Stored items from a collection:
-- BEGIN --
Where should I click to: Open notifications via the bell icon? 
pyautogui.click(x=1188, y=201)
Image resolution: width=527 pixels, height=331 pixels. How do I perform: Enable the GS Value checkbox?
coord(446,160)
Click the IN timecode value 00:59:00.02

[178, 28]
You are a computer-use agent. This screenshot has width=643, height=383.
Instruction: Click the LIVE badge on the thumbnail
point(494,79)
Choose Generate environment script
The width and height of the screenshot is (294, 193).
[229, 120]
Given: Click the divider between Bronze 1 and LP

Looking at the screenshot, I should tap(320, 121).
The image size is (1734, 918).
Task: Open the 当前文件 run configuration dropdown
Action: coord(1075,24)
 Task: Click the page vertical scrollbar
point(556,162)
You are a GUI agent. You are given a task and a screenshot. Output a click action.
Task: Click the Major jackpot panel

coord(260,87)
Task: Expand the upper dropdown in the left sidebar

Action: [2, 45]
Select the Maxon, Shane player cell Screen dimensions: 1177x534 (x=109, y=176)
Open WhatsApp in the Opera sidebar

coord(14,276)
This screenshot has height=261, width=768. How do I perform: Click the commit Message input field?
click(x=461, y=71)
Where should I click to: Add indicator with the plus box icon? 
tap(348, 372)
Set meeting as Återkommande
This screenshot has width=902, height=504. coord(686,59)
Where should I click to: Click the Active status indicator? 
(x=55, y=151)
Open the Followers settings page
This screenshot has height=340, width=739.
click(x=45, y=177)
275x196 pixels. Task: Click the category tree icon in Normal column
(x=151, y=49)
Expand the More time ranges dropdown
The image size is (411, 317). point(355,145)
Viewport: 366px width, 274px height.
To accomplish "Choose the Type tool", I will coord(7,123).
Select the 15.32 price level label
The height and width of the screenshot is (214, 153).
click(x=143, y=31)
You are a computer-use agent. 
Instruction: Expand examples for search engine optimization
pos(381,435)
-- END --
--- WORK TO DO ---
Copy out the material above with "Where should I click to" changed to "Which spot should I click to" everywhere it occurs, keeping everything else the same.

--- TASK ANSWER ---
Which spot should I click to: Open notifications via the bell icon? 
pyautogui.click(x=1188, y=201)
Image resolution: width=527 pixels, height=331 pixels. How do I perform: Enable the GS Value checkbox?
coord(446,160)
Click the IN timecode value 00:59:00.02

[178, 28]
You are a computer-use agent. This screenshot has width=643, height=383.
Instruction: Click the LIVE badge on the thumbnail
point(494,79)
Choose Generate environment script
The width and height of the screenshot is (294, 193).
[229, 120]
Given: Click the divider between Bronze 1 and LP

Looking at the screenshot, I should tap(320, 121).
The image size is (1734, 918).
Task: Open the 当前文件 run configuration dropdown
Action: coord(1075,24)
 Task: Click the page vertical scrollbar
point(556,162)
You are a GUI agent. You are given a task and a screenshot. Output a click action.
Task: Click the Major jackpot panel

coord(260,87)
Task: Expand the upper dropdown in the left sidebar

Action: [2, 45]
Select the Maxon, Shane player cell Screen dimensions: 1177x534 (x=109, y=176)
Open WhatsApp in the Opera sidebar

coord(14,276)
This screenshot has height=261, width=768. How do I perform: Click the commit Message input field?
click(x=461, y=71)
Which spot should I click to: Add indicator with the plus box icon? 
tap(348, 372)
Set meeting as Återkommande
This screenshot has width=902, height=504. coord(686,59)
Which spot should I click to: Click the Active status indicator? 
(x=55, y=151)
Open the Followers settings page
This screenshot has height=340, width=739.
click(x=45, y=177)
275x196 pixels. Task: Click the category tree icon in Normal column
(x=151, y=49)
Expand the More time ranges dropdown
The image size is (411, 317). point(355,145)
Viewport: 366px width, 274px height.
To accomplish "Choose the Type tool", I will coord(7,123).
Select the 15.32 price level label
The height and width of the screenshot is (214, 153).
click(x=143, y=31)
You are a computer-use agent. 
Instruction: Expand examples for search engine optimization
pos(381,435)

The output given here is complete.